Na szczęście bardzo się pomyliłam.
Autorka zabiera nas do niewielkiej wsi na Powiślu. Jest to taka typowa dziura, osada w której wszyscy o wszystkich wszystko wiedzą. Jak się jednak okaże, ta wiedza jest bardzo powierzchowna, a sielskie życie okolicy nie jest takim idealnym jakby się mogło wydawać.
Bohaterów w książce jest wielu. każdy z nich ciekawie nakreślony. Wielu wzbudza sympatię od razu, kilkoro polubiłam dopiero po dłuższym czasie, a jednego wcale. No cóż, w życiu też tak jest. Nie da się wszystkich lubić.
Zżyłam się z bohaterami, wiernie im kibicowałam w trakcie różnych perypetii. Musicie wiedzieć, iż w książkowej wsi dzieje się, a dzieje. Mamy więc raczkujący romans, kłopoty z dorastającym dzieckiem, problemy z toksyczną teściową, kłopoty zdrowotne i to w tej najgorszej postaci - nowotwór, nieumiejętność odnalezienia się w wiejskim środowisku przez emigrującego z miasta lekarza, toksyczny dla nastolatki dom i wiele innych problemów, jak np. bolesna tajemnica sprzed wielu lat.
Tym, co moim zdaniem jest najmocniejsza stroną książki jest fakt, iż każda z poruszanych kwestii, każdy z problemów jest wiarygodny, z życia wzięty. Praktycznie każdy z trudów, z którymi borykają się bohaterowie może przydarzyć się nam, czy naszym bliskim. Ta możliwość odnalezienia swoich trosk w problemach wykreowanych postaci, jest największym atutem książki. W tej niewielkiej osadzie, jak w soczewce skupiają się problemy małe i duże, problemy dnia codziennego, problemy każdego z nas.
Napisałam o ciekawych bohaterach. Fakt, są świetnie nakreśleni. Jednak trudno znaleźć jedną, wiodąca postać. Co prawda mamy Karolinę, ale mimo, iż autorka stara się ją kreować na wiodącą postać, wg. mnie ona taką nie jest. Główną bohaterką jest bowiem cała społeczność niewielkiej wsi, wszyscy jej mieszkańcy.

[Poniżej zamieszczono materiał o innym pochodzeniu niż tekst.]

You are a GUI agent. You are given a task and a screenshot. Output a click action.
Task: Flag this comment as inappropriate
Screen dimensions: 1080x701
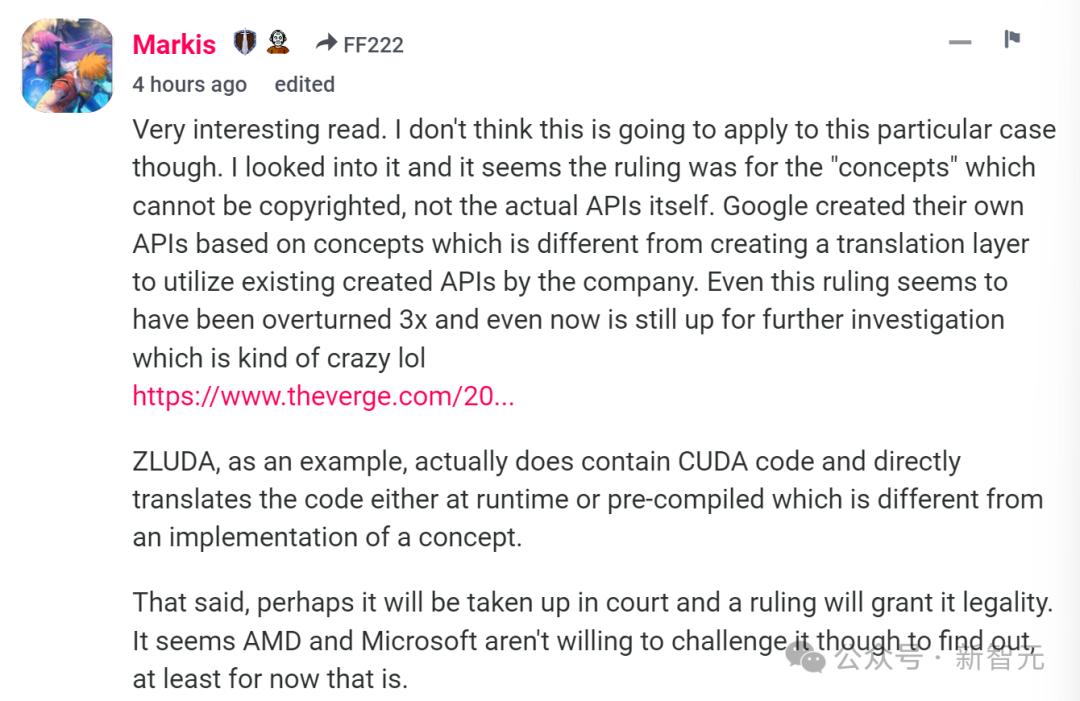[x=1011, y=39]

Książkę czyta się doskonale, z uśmiechem na ustach, z pozytywnym nastawieniem i kończy z żalem, że to już finisz. Opowieść, jaką snuje autorka zachwyca, porywa i sprawia, że po lekturze człowiek trochę inaczej, z większym optymizmem patrzy na własne problemy.
Doskonała lektura na lato, ale także na inne pory roku oraz na te chwile kiedy macie gorszy humor.
Mam w planach przeczytać tę książkę. 😊
OdpowiedzUsuńLubię takie przyjemne książki :)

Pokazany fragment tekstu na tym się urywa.